** SUPPLIED DATA follows **

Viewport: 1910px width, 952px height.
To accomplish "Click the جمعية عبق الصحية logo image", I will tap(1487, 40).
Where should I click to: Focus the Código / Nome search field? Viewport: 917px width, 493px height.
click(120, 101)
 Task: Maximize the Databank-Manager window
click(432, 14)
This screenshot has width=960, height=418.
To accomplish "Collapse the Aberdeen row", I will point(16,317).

** End of SUPPLIED DATA **
** SUPPLIED DATA follows **

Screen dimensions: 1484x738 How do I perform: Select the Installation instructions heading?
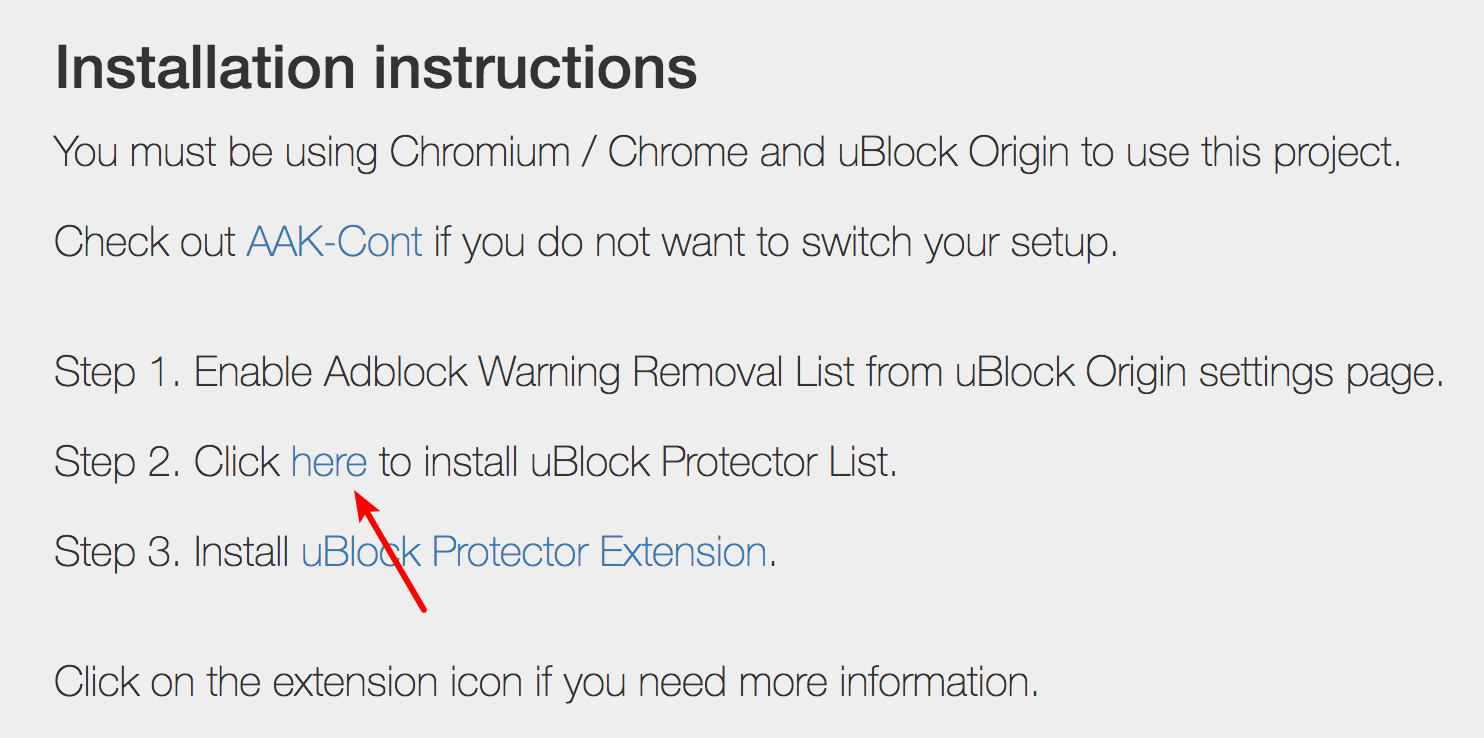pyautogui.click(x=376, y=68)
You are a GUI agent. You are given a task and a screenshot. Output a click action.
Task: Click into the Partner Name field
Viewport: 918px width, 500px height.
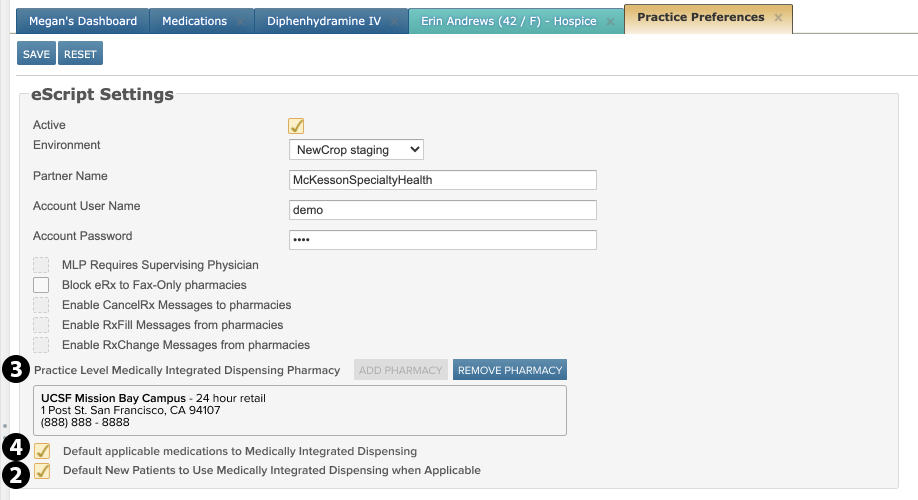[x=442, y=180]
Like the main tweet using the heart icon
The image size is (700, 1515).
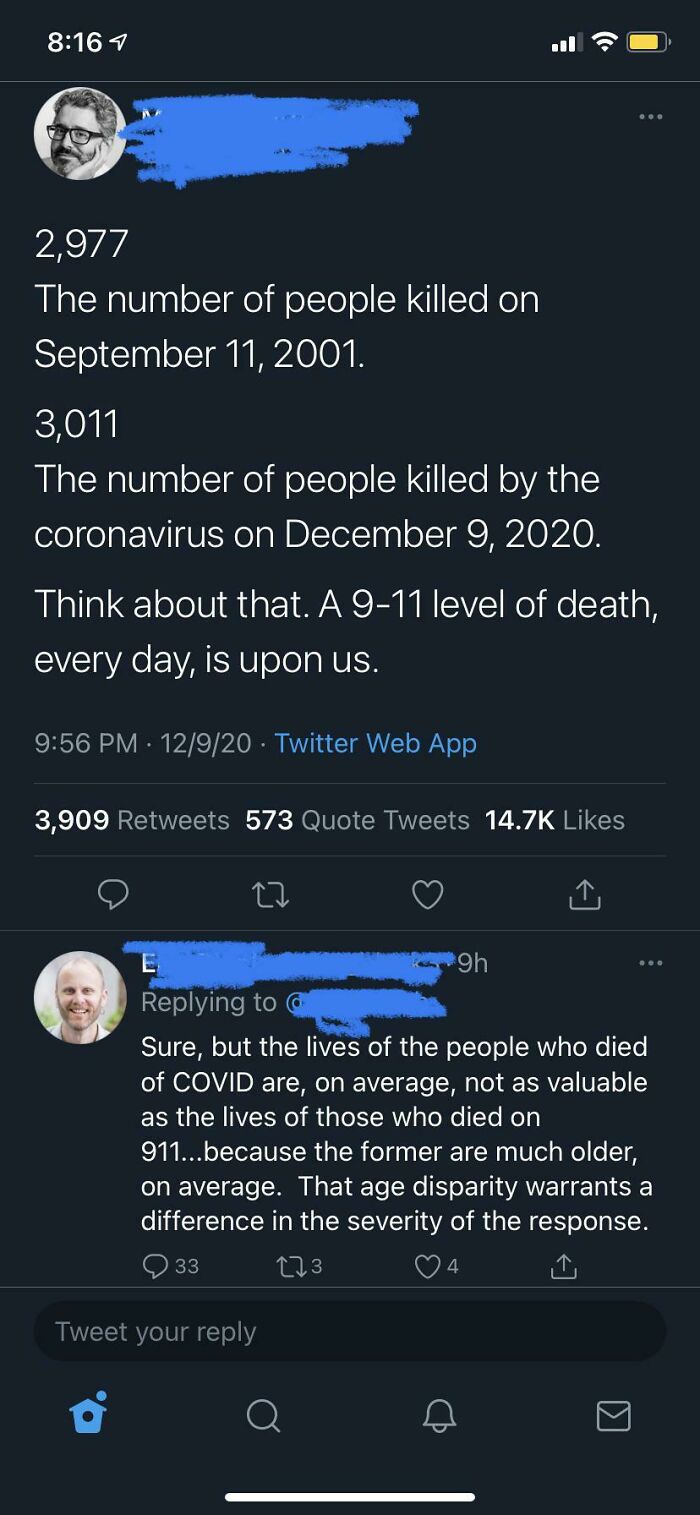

** End of SUPPLIED DATA **

**DIRECTIONS FOR THIS TASK:** Output exactly the lines above that lie between the line with "Viewport: 918px width, 500px height." and the line with "The image size is (700, 1515).", those two lines included, and no pictures.

**TASK RESPONSE:**
Viewport: 918px width, 500px height.
[x=442, y=180]
Like the main tweet using the heart icon
The image size is (700, 1515).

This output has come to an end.